CharlotteCollins · 12/11/2016 20:06

And I think your answer is a pretty good start. More things will occur to you as life happens.

WeAreUglyButWeHaveTheMusic · 12/11/2016 20:39

maggie Financially, it's probably not a great time. I could probably manage that though. Tbh, I probably can't afford not to, as it's affecting every aspect of my life now, including work. Thanks, I'm doing 101 things at the moment, but I'll try and PM you later.

pseudonymph Yes that's exactly how it felt. So to respond... I wouldn't say he was chasing, it was very natural and 'innocent'. I wasn't even sure that he did like me until he emailed. There was an event this year that we were both involved in and we spent more time together as a result of that. We were just spending more time together within a smaller group and a lot of it was little more than he and I gravitating towards each other when going to the pub and stuff like that. He wasn't complimenting me or 'pursuing' me or anything. It was just a natural developing closeness.

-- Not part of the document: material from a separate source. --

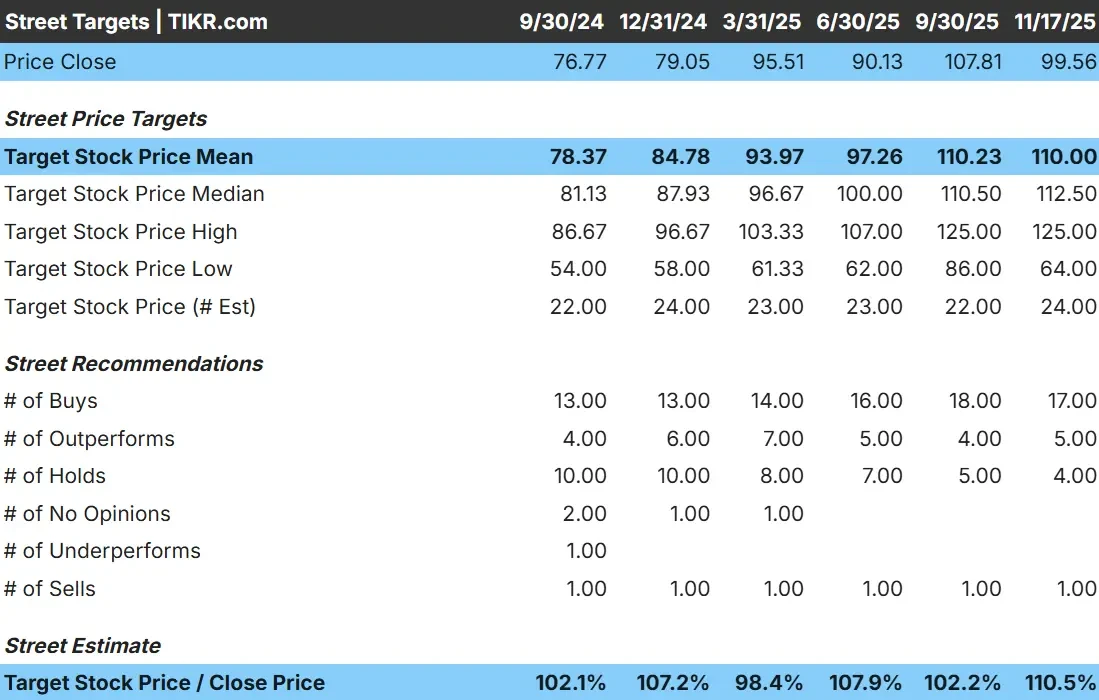Click the Target Stock Price High label
Screen dimensions: 1099x700
tap(120, 231)
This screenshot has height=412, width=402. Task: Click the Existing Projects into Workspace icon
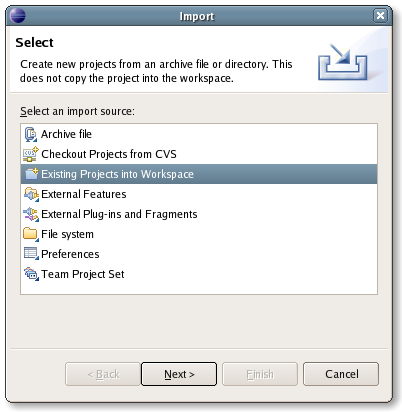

My friend and I have had to agree to disagree and he is now a closed topic of conversation, which really hurts because I still feel the need to process it. But I can see her point because it wasn't helpful to me and was frustrating to her. She has no more explanation for what happened than I do, but she feels very much that he is a good man who genuinely liked me and had genuine feelings for me and all that. She does think that perhaps he saw that I am quite vulnerable and backed away because of that. She thinks I ought to take the above as positives from the experience. I can't. She feels I'm being very disingenuous to a lovely man. I'm angry with myself because I feel I've allowed myself to believe something was possible when deep down I 'knew' that it wasn't. Sad

How on earth can negging be a successful ploy? Why on earth would you sleep with someone who insulted you! Confused

Charlotte Actually, your question made me realise that I've lost touch with myself a little bit. This time last year, I'd have been able to answer that question much more fully.

I think it's time I collected my thoughts and made some preparations for entering next year with a view to getting things sorted out.

OP posts:
CharlotteCollins · 12/11/2016 23:23

I think your friend's take on the situation sounds like something you shouldn't write off. It's good you've decided not to talk about it more, because that sounds like a friendship worth hanging on to.